*** AVAILABLE DATA ***

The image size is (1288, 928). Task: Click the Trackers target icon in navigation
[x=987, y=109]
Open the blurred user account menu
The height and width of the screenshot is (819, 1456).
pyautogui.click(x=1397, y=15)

***

:: EXERCISE DIRECTIONS ::
However many lines the data holds, return each one exactly.

:: EXERCISE ANSWER ::
The image size is (1288, 928). Task: Click the Trackers target icon in navigation
[x=987, y=109]
Open the blurred user account menu
The height and width of the screenshot is (819, 1456).
pyautogui.click(x=1397, y=15)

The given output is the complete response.